Sembra che la pellicola sarà piuttosto lunga rispetto agli standard dell’horror che, come da tradizione, “fa 90 (minuti)” come la paura nella smorfia napoletana. Lo stesso regista ha dichiarato, durante un’intervista rilasciata agli studenti di cinema dell’università di Santa Barbara, che il genere verterà sull’ibrido horror/comedy e, nonostante qualche testata giornalistica abbia preso questa affermazione come l’anticipazione di una rottura con i film precedenti, è forse meglio attendere di sapere altro prima di sbilanciarsi. Nell’intervista, Ari Aster ha parlato di come si sia sempre ispirato a registi che ammirava e ha ammesso scherzosamente di aver tratto da loro molti spunti per i suoi film, oltre ad aver divorato da adolescente qualsiasi dvd horror che gli capitasse a tiro, cosa che gli ha permesso di costruire quel sublime “occhio orrorifico” che riesce a gettare sul mondo per poi trasporlo in produzione artistica.
Quello che spinge a riflettere, soprattutto ora che attendiamo un trailer che chiarisca le idee, è che Aster ha più volte ribadito, anche di fronte agli studenti di Santa Barbara, di non sentirsi affatto una nuova leva del cinema horror. Per quanto infatti ne sia un profondo conoscitore, quando pianifica l’inizio delle riprese non ha in mente un preciso genere a cui fare riferimento, quanto piuttosto delle immagini che zampillano nel suo cervello e che deve tramutare in scene da girare. Per questo, di fronte alle molte domande degli studenti in merito a Midsommar e alla potenza disturbante che il film presenta, si sente di precisare che era una ben definita estetica che aveva in mente, non la voglia di creare necessariamente una storia terrificante. La parabola discendente verso un inferno in terra che accompagna i giovani studenti americani in visita in Svezia è infatti costellata di episodi bizzarri, un’attenzione smodata al colore e alle esplosioni di luci e suoni, una cavalcata psichedelica che parte in sordina e cresce in un climax di morte e orrore.
Non potevano mancare domande anche riguardo al suo debutto, ma le premesse da cui il regista è partito nel parlarne sono simili: ha dichiarato infatti che non aveva in mente di creare un “nuovo canone di film paranormali”. Il cuore di quanto vediamo rappresentato è infatti il peso dei lutti e delle scelte che si fanno nel corso della vita, da un lato, e dei rapporti di sangue che legano per sempre chi appartiene allo stesso albero genealogico, dall’altro. Il fatto che tale scenario abbia poi portato a quanto visto in Hereditary, senza dubbio un film horror, non certifica un’intenzione pregressa di sfornare una pietra miliare del genere.

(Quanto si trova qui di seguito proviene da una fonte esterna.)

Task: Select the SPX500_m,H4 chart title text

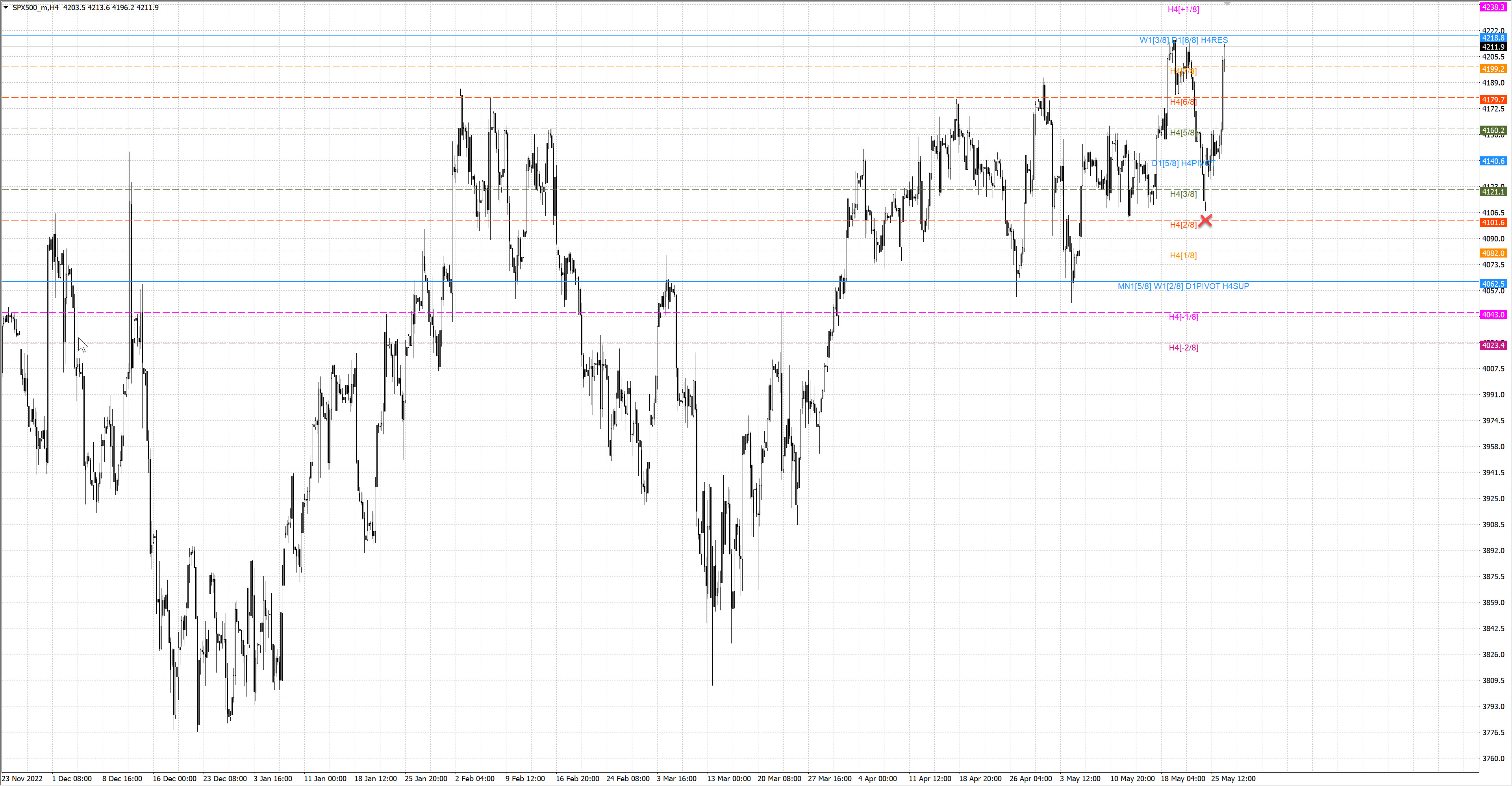Action: (x=35, y=7)
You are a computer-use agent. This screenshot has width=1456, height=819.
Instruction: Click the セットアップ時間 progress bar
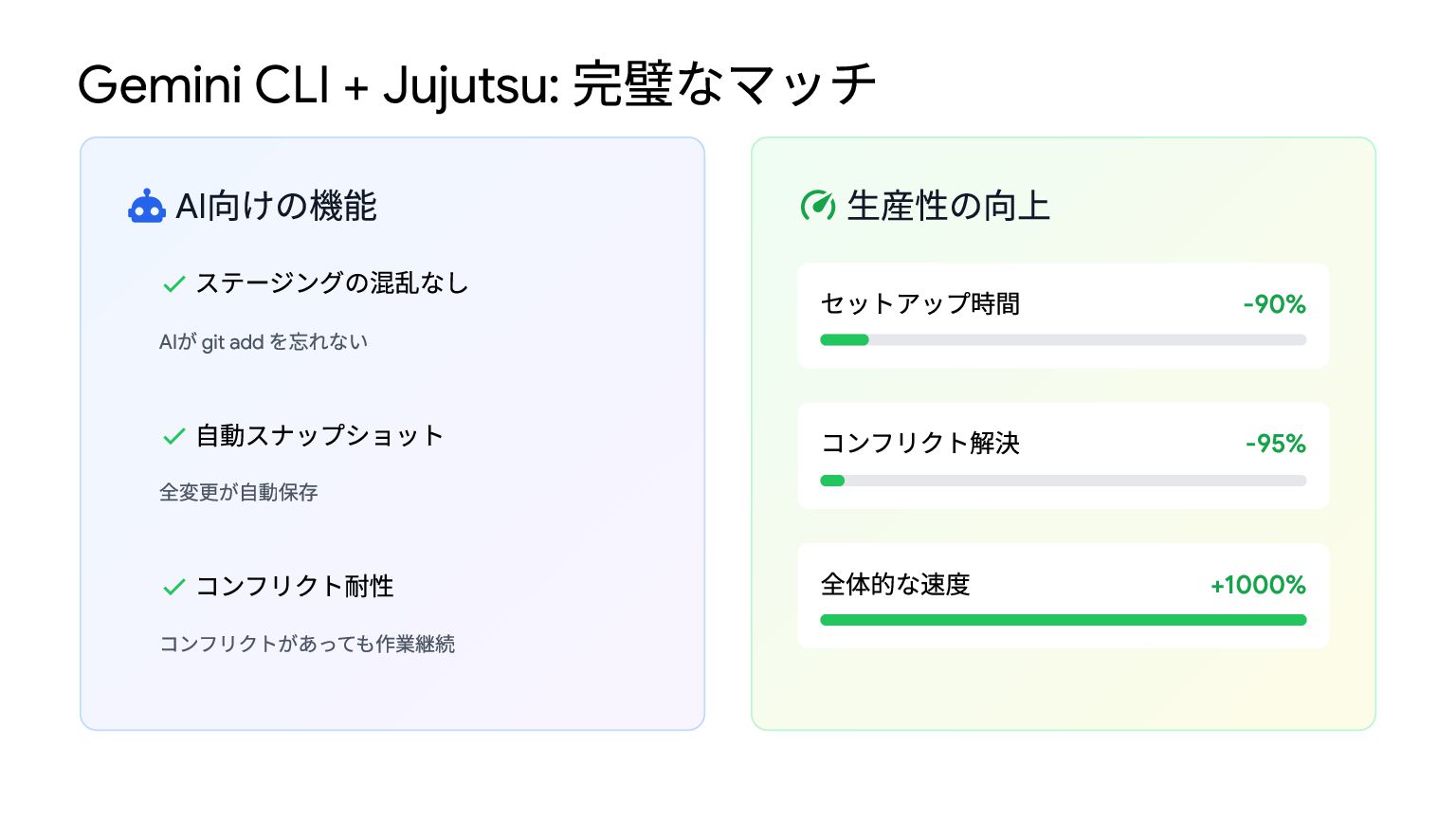1063,340
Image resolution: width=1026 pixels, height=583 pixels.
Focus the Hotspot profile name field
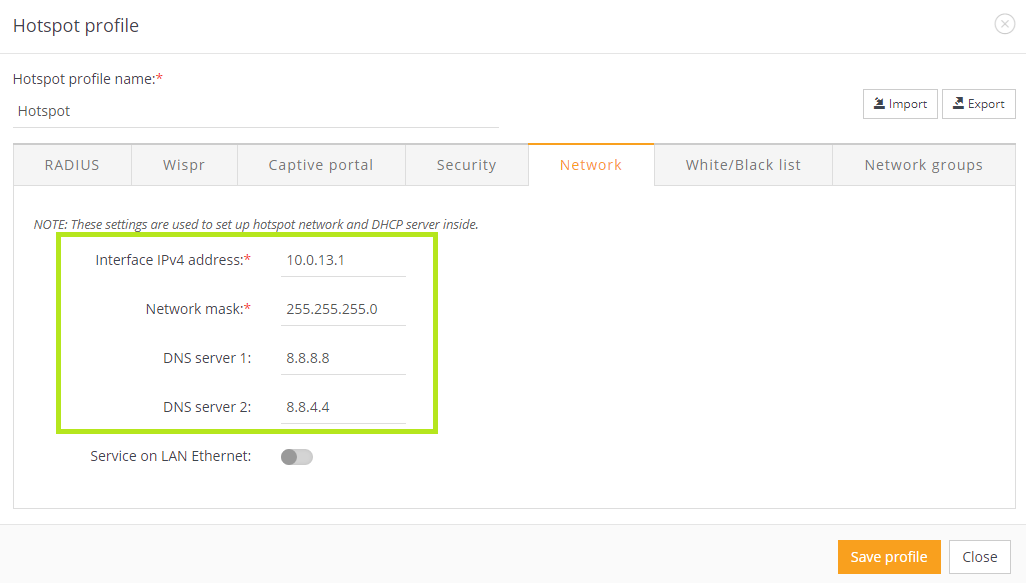click(255, 111)
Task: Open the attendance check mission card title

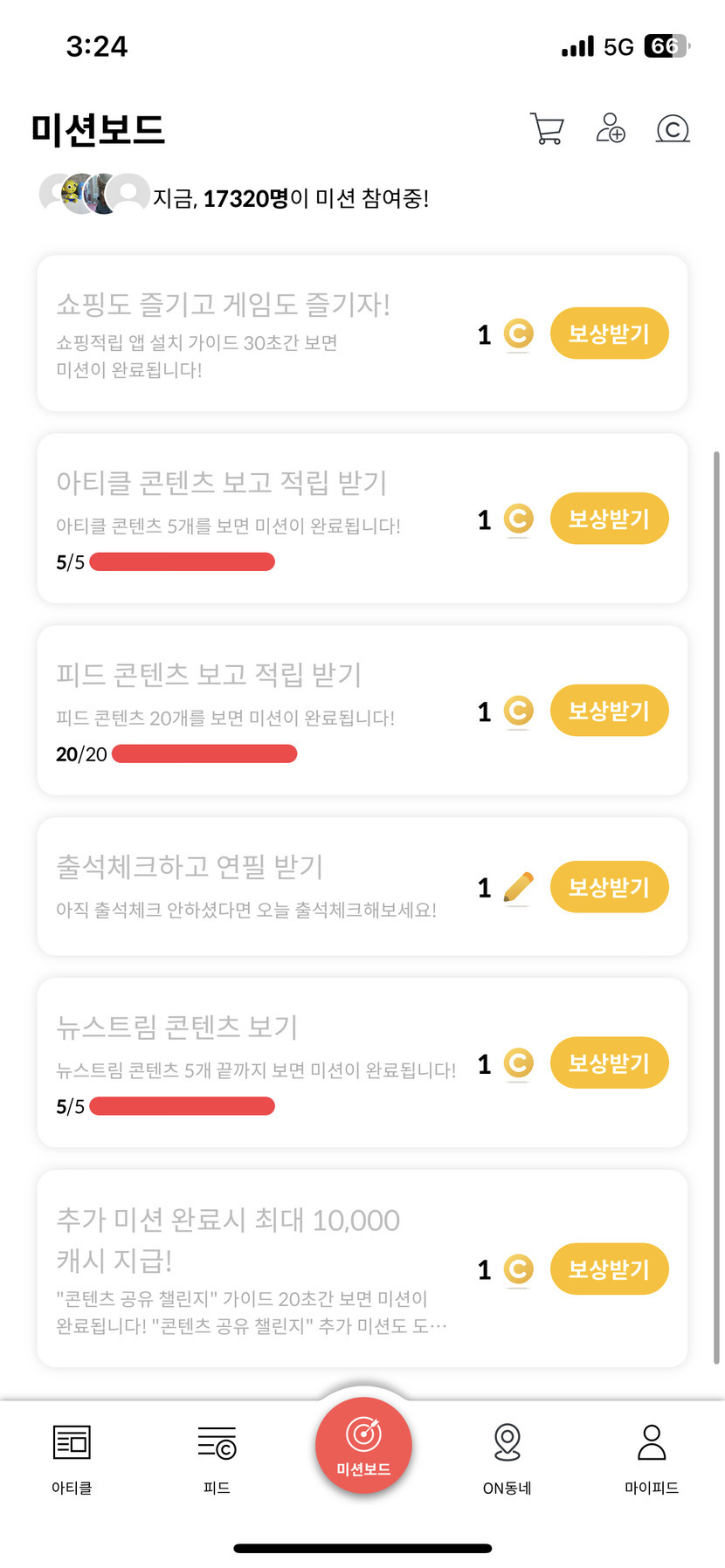Action: tap(190, 866)
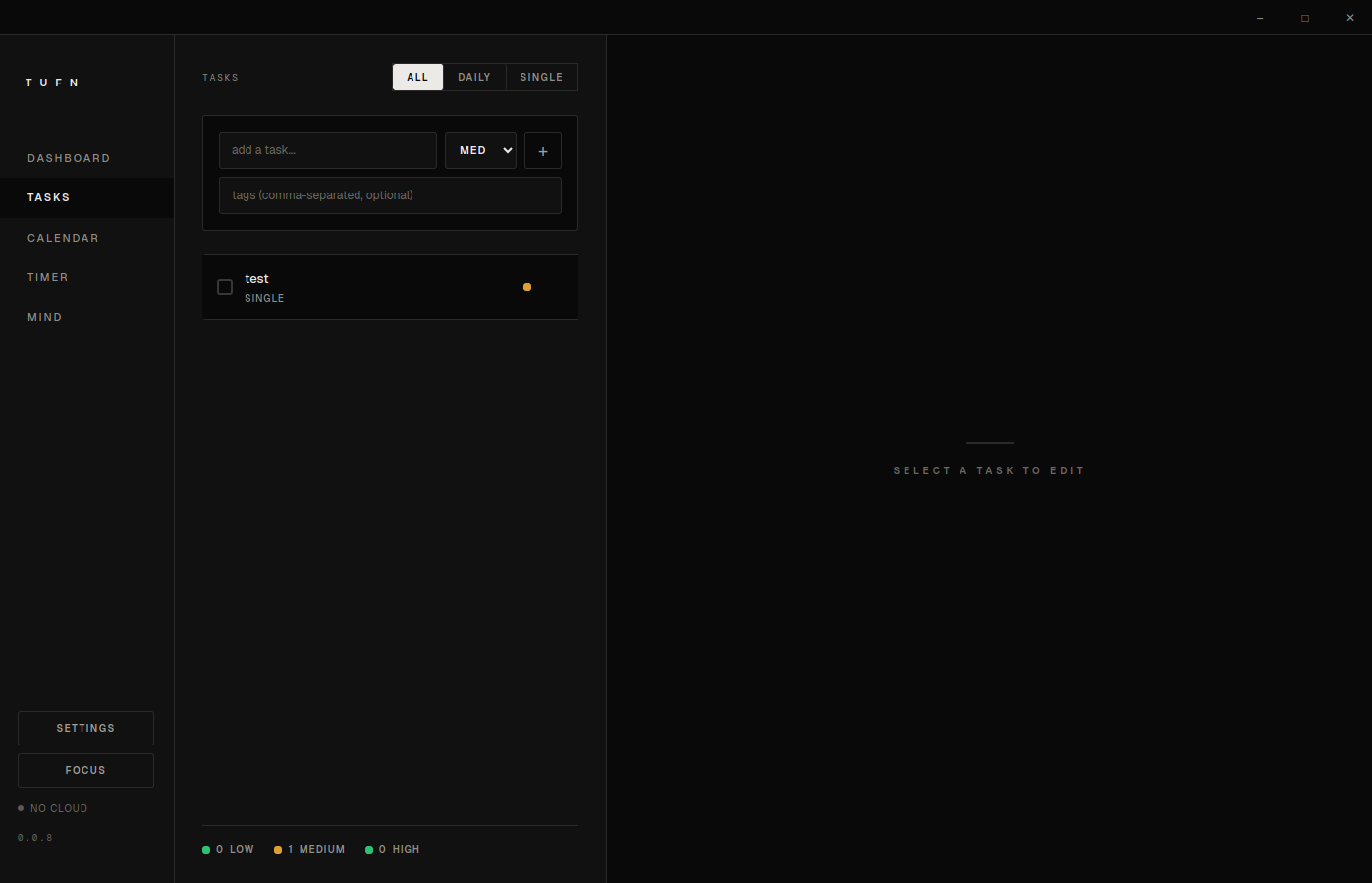Image resolution: width=1372 pixels, height=883 pixels.
Task: Open the Timer page
Action: (x=48, y=277)
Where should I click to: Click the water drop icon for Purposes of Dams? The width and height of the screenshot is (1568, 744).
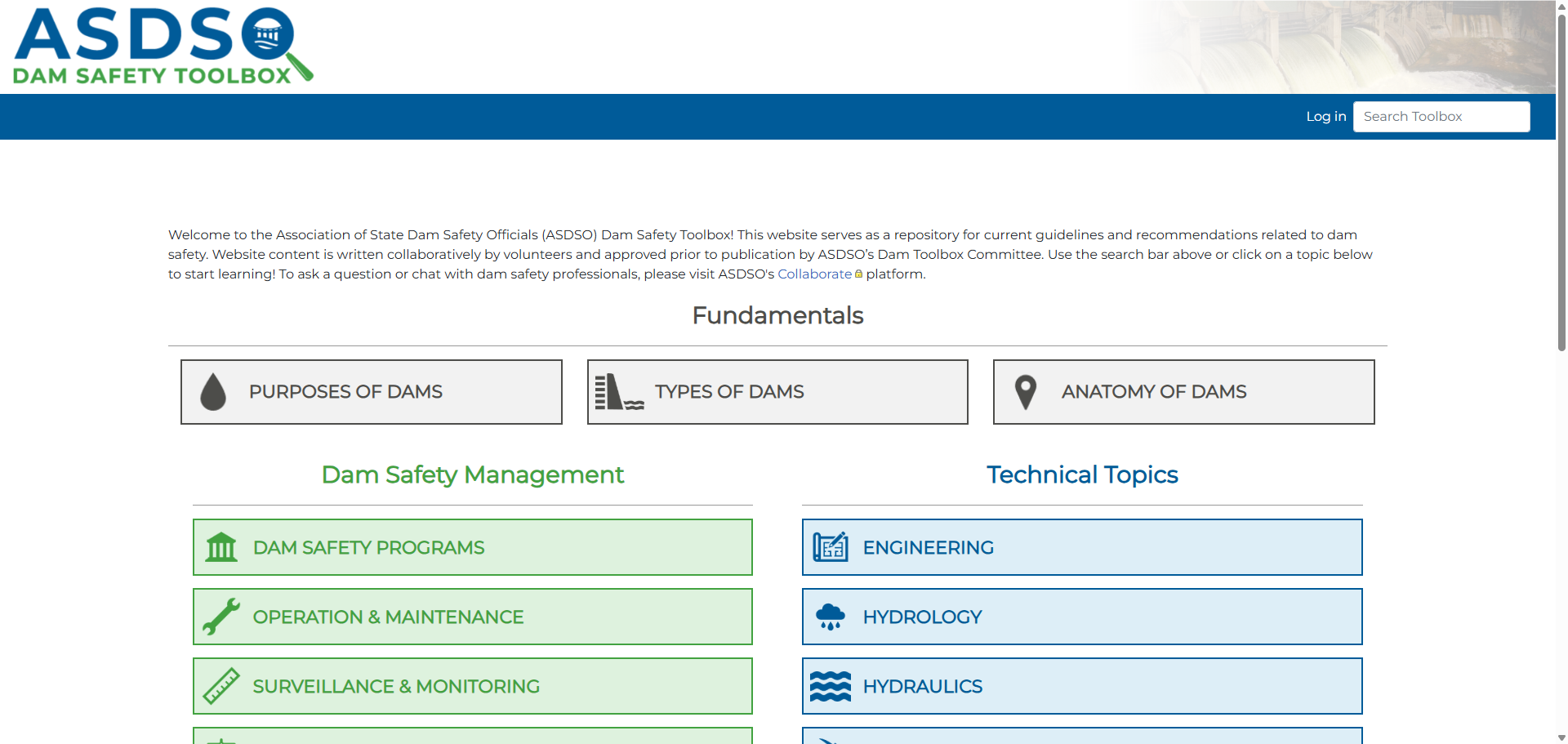point(213,392)
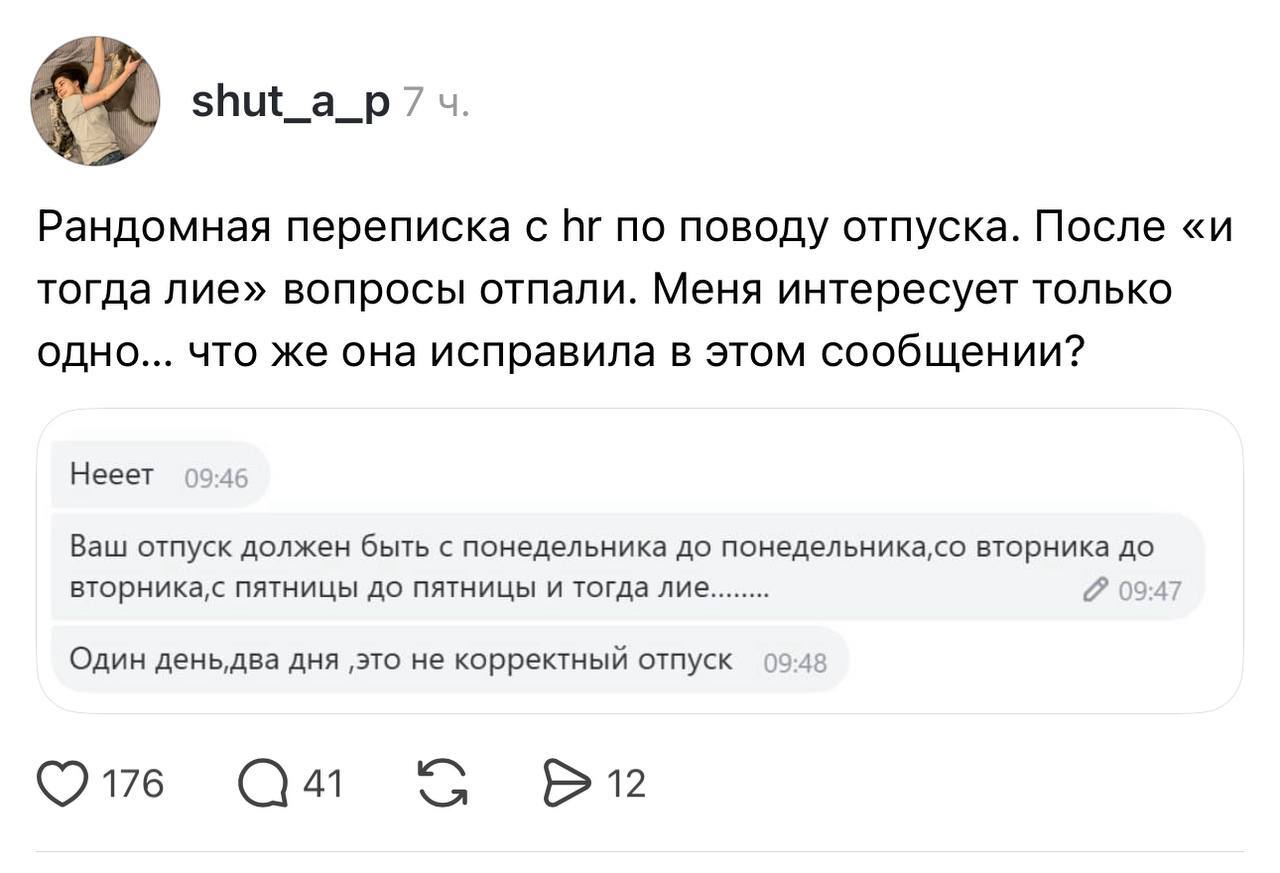This screenshot has height=873, width=1280.
Task: Select the "Нееет" message bubble
Action: pos(112,476)
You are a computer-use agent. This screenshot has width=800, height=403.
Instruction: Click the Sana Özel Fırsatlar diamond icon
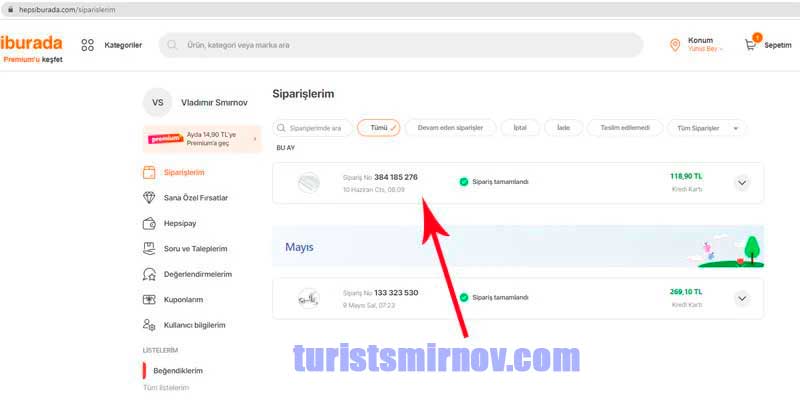coord(150,197)
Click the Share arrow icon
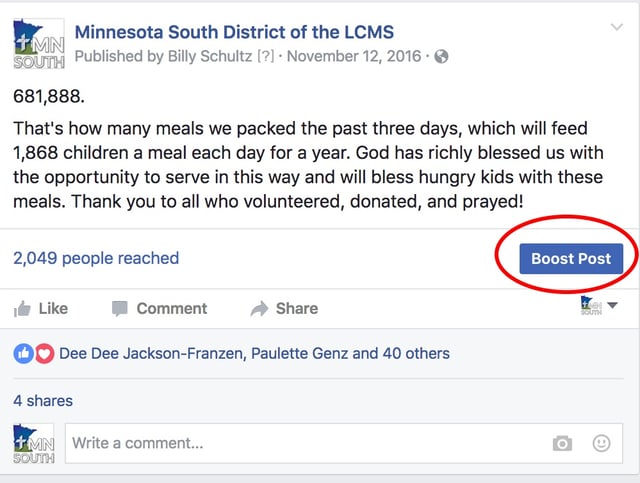The image size is (640, 483). click(x=259, y=309)

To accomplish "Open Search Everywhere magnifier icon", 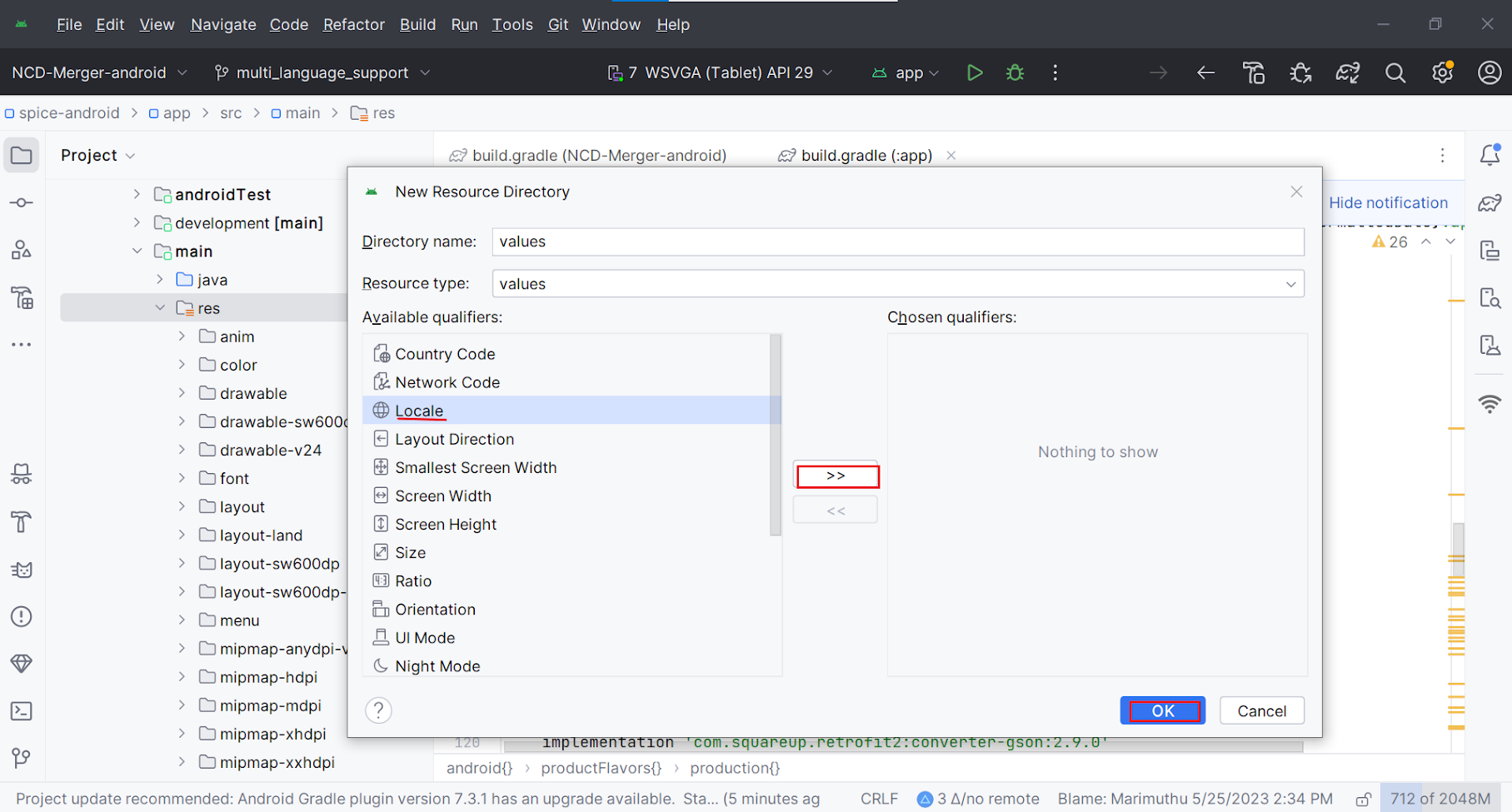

Per questo sembra azzardato esprimere pareri sull’operazione che ha ora in cantiere, e non solo per le poche informazioni, ma soprattutto per il carattere sempre sfaccettato e imprevedibile che le sue storie esibiscono. Il terzo film di Ari Aster, come i precedenti, sarà svelato agli spettatori solo al cinema, in un tripudio di immagini e sensazioni, questa volta per minimo 240 minuti di tela da dipingere come le sue visioni gli imporranno.